Lying Cold on the Wet Pavement

We’re all broken
Hurting people 
with bodies snapped like twigs 
 
For me, it’s my legs 
They are broken and
I’m lying cold on the wet pavement
in the middle of the road
Hoping to God that someone will come and carry me 
 
I hear footsteps behind me
And a voice, easy and kind,
Saying to me, “I think I can help you.”
The pavement crunches as he sits behind me.
 
He talks to me
About life and love 
Hopes and dreams 
He is curious about me
He asks me questions 
He keeps talking 
He jokes with me 
He remarks on the weather
He asks me if I enjoy traveling  
He keeps talking 
 
All the while 
I’m lying cold on the wet pavement 
In the middle of the road
Dying for this man to stop talking and carry me
 
Tears drip backwards down my temples into my ears
My heart races and my blood boils 
My pulse pounds in my neck
I want him to swallow his tongue and choke on it
I finally scream: “Stop talking, damnit!”

_Task instructions_
A) Say whether each statement agrees with the poem "Lying Cold on the Wet Pavement": (i) the speaker's legs are broken; (ii) the man who arrives stands over the speaker; (iii) the man asks whether the speaker enjoys traveling. For each, answer yes or no and quote the words of the poem that decide it.
B) Write a continuation of the poem "Lying Cold on the Wet Pavement," starting after its final line.

_Data to examine_

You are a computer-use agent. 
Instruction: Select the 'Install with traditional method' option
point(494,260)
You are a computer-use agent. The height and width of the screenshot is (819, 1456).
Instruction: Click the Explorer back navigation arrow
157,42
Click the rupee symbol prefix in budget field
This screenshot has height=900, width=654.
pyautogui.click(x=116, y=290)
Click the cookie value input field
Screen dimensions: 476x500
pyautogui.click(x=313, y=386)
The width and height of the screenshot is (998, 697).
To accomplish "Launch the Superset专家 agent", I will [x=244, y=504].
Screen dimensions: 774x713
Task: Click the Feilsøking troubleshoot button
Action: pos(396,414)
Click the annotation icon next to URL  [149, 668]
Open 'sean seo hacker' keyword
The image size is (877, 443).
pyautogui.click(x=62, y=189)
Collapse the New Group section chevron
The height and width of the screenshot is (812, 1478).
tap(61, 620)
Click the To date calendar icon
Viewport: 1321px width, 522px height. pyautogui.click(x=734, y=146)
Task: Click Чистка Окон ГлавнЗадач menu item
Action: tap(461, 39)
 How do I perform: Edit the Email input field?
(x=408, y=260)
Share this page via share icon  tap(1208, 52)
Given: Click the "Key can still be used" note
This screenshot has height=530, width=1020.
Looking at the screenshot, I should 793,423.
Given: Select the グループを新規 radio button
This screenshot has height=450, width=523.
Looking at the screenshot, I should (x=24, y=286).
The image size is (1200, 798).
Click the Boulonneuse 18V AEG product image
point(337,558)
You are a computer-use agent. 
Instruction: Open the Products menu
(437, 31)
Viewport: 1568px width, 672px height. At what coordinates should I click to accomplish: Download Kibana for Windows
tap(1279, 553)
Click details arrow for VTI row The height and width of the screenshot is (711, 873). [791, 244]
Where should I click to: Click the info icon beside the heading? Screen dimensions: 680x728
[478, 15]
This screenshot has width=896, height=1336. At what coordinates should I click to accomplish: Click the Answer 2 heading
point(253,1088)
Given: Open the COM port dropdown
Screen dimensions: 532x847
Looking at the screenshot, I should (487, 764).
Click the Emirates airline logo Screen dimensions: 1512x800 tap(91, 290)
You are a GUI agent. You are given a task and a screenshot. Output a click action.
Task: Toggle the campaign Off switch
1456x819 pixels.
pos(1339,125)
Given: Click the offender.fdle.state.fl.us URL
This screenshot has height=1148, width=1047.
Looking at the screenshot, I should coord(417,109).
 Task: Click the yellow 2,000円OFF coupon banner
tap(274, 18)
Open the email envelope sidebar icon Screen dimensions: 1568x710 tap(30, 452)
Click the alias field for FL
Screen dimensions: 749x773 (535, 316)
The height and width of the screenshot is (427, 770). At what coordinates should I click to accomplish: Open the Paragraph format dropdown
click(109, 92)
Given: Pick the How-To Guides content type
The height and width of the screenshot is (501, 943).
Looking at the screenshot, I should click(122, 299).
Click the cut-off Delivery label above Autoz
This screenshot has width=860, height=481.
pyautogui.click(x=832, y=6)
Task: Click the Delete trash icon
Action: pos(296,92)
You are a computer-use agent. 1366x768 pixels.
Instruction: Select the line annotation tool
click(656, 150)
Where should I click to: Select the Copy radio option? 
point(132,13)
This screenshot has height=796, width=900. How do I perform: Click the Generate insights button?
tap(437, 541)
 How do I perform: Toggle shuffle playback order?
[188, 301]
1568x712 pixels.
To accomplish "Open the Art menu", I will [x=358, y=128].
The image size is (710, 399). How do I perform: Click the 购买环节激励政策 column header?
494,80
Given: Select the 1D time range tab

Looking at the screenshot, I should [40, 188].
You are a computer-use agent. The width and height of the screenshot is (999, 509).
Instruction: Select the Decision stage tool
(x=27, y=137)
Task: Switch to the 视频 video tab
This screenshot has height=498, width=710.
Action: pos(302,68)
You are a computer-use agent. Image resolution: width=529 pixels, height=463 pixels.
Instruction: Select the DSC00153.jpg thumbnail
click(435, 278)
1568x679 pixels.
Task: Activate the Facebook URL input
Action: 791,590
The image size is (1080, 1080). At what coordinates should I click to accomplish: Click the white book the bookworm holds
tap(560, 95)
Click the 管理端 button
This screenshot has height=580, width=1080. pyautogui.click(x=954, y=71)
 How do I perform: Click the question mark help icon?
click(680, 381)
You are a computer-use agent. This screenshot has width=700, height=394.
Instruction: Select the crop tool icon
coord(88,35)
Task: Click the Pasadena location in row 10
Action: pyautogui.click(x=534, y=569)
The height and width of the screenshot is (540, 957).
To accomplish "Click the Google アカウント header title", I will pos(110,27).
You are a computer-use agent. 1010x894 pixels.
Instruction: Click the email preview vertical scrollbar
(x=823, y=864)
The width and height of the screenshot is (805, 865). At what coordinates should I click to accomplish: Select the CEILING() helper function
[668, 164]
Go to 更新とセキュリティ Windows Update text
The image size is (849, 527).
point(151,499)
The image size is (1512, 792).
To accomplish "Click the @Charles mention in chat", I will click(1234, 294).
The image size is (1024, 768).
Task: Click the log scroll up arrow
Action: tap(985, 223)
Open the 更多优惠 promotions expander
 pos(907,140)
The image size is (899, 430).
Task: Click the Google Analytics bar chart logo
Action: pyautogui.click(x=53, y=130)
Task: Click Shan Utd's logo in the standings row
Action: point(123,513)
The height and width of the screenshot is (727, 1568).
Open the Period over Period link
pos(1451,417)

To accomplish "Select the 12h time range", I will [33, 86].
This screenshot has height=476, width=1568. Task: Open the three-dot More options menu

_Your responses_
A)
(i) Yes: "They are broken and"
(ii) No: "The pavement crunches as he sits behind me."
(iii) Yes: "He asks me if I enjoy traveling"

B)
 
He stops.  
 
I feel a little remorse
but not enough to stop me from demanding: 
“Just shut up and carry me!” 
 
I hear him sigh 
The pavement crunches again as he stands up 
He walks in front of me. 
My heart stops. 
 
Both his arms are broken. 
 
“I'm sorry,” he said,
Tears dripping down his cheek
“I can't.” 
He walks away, and I begin to cry. 

I had this vision in my head as I wrestled through severe disappointment with a person who tried to help me, but failed. They just couldn’t be what I needed, and I was so angry — until I recognized where their brokenness was.

Brene Brown’s question in her book “Rising Strong”  rolled around in my head: “Do you believe people are doing the best they can?”  I thought about that for a long time as I sifted through my emotions with this person. Did I really believe they did their best to help me?

Sometimes, no matter how hard a person loves or cares for you, their own brokenness keeps them from carrying you in yours.  That doesn’t mean they don’t want to, and that doesn’t mean they won’t try. Their clumsy attempts can build a fortification of resentment and bitterness around our hearts, and we start to believe the lie that they don’t want to help, but that isn’t true.  They simply can’t.  While this doesn’t always offer comfort, it does help us extend a strange sort of grace to human frailty that we know all too well.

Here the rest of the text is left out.